— WORK TO BE COMPLETED —
Copy out the data from the line with "on skill-item: React.js." up to and including the line with "Looking at the image, I should click on (1542, 1251).", putting "Vue.js" in place of "React.js" and keeping everything else the same.

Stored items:
▽

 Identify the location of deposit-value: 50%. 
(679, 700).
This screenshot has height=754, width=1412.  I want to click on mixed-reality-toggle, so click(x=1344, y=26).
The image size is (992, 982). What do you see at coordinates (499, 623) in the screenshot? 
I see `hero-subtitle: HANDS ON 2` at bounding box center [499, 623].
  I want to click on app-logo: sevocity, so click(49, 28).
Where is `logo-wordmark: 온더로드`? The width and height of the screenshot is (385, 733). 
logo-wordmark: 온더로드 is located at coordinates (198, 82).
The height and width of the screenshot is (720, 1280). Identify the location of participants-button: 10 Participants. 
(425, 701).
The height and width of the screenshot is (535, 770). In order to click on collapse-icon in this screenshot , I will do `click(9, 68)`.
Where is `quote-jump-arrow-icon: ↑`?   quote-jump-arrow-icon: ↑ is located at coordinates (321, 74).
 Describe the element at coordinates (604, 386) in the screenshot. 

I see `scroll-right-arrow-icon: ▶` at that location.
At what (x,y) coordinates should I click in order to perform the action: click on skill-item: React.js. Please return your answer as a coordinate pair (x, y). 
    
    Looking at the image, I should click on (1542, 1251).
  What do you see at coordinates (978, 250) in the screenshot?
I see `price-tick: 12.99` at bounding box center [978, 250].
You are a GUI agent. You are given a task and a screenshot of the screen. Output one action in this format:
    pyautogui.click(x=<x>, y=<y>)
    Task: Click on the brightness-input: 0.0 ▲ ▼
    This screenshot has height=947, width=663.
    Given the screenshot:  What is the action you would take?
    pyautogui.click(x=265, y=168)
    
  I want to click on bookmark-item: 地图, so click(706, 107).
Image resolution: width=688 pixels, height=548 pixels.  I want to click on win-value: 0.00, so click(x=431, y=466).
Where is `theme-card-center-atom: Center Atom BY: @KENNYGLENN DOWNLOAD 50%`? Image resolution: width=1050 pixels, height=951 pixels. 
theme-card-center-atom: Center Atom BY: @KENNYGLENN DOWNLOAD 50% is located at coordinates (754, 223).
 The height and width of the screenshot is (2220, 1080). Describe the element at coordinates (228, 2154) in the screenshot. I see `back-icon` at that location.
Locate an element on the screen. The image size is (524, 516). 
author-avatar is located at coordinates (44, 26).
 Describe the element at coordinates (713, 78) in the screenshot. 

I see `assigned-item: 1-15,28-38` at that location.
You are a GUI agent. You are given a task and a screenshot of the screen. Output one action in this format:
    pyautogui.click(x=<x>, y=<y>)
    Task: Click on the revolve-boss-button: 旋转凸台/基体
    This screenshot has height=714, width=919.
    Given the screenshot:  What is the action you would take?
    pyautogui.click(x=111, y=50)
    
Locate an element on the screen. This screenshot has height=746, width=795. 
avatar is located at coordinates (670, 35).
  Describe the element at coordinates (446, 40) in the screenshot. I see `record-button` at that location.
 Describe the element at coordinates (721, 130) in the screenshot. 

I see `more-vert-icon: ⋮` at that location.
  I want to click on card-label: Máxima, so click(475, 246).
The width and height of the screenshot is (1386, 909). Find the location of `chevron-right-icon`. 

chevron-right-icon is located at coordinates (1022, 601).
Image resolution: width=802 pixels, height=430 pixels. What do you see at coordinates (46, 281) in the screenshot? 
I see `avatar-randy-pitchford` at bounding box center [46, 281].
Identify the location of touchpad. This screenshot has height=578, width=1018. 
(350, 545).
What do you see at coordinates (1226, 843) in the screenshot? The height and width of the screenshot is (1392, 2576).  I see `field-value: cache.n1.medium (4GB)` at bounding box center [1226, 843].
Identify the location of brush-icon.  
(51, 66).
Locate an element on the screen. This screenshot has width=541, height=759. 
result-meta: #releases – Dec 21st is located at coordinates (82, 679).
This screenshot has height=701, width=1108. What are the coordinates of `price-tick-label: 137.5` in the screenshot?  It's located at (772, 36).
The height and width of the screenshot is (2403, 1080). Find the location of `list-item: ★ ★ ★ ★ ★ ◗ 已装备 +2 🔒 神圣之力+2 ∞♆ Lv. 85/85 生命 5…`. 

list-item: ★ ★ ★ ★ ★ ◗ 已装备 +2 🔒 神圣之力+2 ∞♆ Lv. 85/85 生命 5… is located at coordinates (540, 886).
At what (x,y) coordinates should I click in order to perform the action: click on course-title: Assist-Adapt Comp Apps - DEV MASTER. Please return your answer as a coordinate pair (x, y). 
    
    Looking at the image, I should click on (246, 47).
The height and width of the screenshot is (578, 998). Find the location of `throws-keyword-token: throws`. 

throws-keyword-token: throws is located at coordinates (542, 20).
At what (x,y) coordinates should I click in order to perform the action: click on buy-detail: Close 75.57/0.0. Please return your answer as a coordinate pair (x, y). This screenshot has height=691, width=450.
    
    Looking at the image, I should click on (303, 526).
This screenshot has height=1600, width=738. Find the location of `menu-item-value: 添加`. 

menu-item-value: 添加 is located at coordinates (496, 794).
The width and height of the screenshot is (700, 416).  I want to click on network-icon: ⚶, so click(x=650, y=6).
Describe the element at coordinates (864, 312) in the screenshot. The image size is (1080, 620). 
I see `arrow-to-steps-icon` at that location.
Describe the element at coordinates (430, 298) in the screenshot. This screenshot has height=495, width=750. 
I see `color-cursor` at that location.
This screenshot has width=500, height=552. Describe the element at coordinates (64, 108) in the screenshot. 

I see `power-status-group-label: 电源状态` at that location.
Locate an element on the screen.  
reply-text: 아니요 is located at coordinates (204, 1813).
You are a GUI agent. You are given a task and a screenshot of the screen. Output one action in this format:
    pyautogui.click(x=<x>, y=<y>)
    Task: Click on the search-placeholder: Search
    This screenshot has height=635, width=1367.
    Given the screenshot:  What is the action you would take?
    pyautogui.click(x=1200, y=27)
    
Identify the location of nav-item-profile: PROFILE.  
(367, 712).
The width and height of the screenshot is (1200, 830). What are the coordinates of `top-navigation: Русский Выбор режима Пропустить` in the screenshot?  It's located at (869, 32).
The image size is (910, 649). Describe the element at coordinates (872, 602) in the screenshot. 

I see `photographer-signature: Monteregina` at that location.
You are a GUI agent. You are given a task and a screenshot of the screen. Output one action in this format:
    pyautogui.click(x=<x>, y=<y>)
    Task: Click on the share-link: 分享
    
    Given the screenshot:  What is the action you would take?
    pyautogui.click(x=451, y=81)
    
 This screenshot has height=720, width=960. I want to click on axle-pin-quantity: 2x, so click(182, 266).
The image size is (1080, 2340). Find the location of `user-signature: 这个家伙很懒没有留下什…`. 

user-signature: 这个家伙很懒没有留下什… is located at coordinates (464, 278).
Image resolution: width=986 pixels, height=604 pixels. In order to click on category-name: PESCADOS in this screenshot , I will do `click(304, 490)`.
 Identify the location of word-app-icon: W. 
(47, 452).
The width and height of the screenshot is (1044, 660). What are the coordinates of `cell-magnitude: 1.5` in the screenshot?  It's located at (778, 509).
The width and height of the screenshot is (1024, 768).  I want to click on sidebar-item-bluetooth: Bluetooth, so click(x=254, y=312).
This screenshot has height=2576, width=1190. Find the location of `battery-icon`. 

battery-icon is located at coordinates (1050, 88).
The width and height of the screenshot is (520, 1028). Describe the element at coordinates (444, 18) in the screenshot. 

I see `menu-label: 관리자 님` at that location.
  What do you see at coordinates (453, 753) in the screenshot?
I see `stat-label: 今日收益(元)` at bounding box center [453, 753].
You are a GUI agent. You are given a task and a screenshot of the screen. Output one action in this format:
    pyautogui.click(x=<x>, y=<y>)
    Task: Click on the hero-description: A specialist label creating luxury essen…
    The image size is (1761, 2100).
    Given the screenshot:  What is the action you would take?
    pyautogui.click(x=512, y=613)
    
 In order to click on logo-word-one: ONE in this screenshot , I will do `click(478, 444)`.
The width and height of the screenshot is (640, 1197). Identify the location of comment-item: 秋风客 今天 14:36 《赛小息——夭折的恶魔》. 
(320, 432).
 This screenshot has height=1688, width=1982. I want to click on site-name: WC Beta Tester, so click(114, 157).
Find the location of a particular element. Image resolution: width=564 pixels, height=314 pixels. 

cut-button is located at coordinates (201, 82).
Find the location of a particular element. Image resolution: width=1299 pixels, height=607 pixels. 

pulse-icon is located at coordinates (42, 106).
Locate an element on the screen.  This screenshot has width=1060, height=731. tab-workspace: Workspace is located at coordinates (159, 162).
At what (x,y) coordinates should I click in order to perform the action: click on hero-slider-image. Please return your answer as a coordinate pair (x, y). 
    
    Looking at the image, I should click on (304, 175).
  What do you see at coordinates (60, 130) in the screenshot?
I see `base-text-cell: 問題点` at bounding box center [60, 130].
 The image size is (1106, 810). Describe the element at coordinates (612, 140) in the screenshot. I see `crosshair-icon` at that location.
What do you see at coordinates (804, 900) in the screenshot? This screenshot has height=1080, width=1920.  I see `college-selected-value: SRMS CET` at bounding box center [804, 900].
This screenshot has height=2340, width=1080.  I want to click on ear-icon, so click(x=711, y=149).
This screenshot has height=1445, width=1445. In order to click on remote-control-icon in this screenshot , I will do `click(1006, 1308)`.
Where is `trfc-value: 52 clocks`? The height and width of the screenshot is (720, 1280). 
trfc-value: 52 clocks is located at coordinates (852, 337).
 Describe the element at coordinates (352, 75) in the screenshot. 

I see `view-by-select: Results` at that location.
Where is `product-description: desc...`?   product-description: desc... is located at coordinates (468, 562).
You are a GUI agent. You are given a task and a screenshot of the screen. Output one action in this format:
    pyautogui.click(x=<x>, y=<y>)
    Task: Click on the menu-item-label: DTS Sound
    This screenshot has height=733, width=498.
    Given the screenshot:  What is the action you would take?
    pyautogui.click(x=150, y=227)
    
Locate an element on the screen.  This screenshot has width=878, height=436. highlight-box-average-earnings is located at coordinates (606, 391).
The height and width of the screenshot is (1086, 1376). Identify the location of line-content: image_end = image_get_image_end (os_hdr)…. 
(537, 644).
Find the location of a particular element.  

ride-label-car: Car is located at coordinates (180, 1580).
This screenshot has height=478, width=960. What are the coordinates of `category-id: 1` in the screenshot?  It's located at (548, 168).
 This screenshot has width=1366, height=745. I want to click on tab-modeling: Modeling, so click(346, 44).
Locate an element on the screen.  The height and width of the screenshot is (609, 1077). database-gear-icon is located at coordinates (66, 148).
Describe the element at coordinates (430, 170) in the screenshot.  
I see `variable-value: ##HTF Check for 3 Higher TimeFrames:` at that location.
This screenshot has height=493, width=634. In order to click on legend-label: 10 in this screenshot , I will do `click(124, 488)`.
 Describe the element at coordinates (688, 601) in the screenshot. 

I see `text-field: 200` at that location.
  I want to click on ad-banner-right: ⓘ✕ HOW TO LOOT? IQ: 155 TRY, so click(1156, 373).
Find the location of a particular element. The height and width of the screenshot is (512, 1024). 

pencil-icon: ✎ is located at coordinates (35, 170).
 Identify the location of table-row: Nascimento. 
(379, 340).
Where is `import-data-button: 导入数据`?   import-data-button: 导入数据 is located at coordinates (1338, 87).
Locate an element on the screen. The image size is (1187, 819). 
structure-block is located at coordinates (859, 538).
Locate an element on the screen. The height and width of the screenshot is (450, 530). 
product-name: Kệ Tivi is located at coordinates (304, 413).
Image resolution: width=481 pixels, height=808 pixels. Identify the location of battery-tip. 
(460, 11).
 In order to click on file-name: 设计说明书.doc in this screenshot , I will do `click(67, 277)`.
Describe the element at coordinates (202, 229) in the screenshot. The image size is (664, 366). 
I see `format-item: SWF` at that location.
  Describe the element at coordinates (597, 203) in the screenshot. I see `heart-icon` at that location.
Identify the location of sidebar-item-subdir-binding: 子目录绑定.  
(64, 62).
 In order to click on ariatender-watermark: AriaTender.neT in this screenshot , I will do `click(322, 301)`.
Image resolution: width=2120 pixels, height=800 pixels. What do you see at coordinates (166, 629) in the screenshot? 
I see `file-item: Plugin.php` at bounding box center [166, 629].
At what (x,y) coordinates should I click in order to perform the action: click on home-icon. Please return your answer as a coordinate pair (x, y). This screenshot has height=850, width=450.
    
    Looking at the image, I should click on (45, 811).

△

— ANSWER TO THIS PROBLEM —
At what (x,y) coordinates should I click in order to perform the action: click on skill-item: Vue.js. Please return your answer as a coordinate pair (x, y). 
    
    Looking at the image, I should click on (1542, 1251).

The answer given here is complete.